> [WHAT NEEDS TO BE DONE] In the records below, change every instance of "Image resolution" to "Image size" and leave all other text unchanged.

> [RECORD EXTRACTS]
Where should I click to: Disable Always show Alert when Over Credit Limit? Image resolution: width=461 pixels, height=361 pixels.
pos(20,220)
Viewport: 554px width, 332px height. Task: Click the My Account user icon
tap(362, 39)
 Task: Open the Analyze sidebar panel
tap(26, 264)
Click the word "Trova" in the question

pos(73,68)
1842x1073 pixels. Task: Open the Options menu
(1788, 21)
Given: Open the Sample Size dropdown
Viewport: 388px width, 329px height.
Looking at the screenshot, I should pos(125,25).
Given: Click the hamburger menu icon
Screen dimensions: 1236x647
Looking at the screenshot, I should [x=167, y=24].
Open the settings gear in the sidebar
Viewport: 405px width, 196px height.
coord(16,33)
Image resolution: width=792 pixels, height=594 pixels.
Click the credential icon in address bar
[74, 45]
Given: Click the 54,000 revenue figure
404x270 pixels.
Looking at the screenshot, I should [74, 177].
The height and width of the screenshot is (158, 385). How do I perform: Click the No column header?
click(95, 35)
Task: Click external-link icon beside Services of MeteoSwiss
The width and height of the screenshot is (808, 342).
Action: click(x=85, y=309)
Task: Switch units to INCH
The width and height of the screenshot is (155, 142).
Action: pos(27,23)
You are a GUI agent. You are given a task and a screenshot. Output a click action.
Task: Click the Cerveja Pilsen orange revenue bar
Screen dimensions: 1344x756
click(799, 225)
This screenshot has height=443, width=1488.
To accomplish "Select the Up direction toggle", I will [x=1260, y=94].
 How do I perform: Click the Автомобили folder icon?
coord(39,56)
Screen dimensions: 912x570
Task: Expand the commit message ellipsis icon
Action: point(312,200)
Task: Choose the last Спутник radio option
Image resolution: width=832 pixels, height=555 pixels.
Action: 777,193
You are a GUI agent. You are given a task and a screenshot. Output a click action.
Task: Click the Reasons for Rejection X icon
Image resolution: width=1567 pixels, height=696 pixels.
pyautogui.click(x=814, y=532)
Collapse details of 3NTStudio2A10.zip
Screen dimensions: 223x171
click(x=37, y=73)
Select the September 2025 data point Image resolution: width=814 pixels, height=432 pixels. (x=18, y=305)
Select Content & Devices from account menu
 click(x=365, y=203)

> [RESULT BELOW]
Where should I click to: Disable Always show Alert when Over Credit Limit? Image size: width=461 pixels, height=361 pixels.
pos(20,220)
Viewport: 554px width, 332px height. Task: Click the My Account user icon
tap(362, 39)
 Task: Open the Analyze sidebar panel
tap(26, 264)
Click the word "Trova" in the question

pos(73,68)
1842x1073 pixels. Task: Open the Options menu
(1788, 21)
Given: Open the Sample Size dropdown
Viewport: 388px width, 329px height.
Looking at the screenshot, I should pos(125,25).
Given: Click the hamburger menu icon
Screen dimensions: 1236x647
Looking at the screenshot, I should [x=167, y=24].
Open the settings gear in the sidebar
Viewport: 405px width, 196px height.
coord(16,33)
Image size: width=792 pixels, height=594 pixels.
Click the credential icon in address bar
[74, 45]
Given: Click the 54,000 revenue figure
404x270 pixels.
Looking at the screenshot, I should [74, 177].
The height and width of the screenshot is (158, 385). How do I perform: Click the No column header?
click(95, 35)
Task: Click external-link icon beside Services of MeteoSwiss
The width and height of the screenshot is (808, 342).
Action: click(x=85, y=309)
Task: Switch units to INCH
The width and height of the screenshot is (155, 142).
Action: pos(27,23)
You are a GUI agent. You are given a task and a screenshot. Output a click action.
Task: Click the Cerveja Pilsen orange revenue bar
Screen dimensions: 1344x756
click(799, 225)
This screenshot has height=443, width=1488.
To accomplish "Select the Up direction toggle", I will [x=1260, y=94].
 How do I perform: Click the Автомобили folder icon?
coord(39,56)
Screen dimensions: 912x570
Task: Expand the commit message ellipsis icon
Action: point(312,200)
Task: Choose the last Спутник radio option
Image size: width=832 pixels, height=555 pixels.
Action: 777,193
You are a GUI agent. You are given a task and a screenshot. Output a click action.
Task: Click the Reasons for Rejection X icon
Image size: width=1567 pixels, height=696 pixels.
pyautogui.click(x=814, y=532)
Collapse details of 3NTStudio2A10.zip
Screen dimensions: 223x171
click(x=37, y=73)
Select the September 2025 data point Image size: width=814 pixels, height=432 pixels. (x=18, y=305)
Select Content & Devices from account menu
 click(x=365, y=203)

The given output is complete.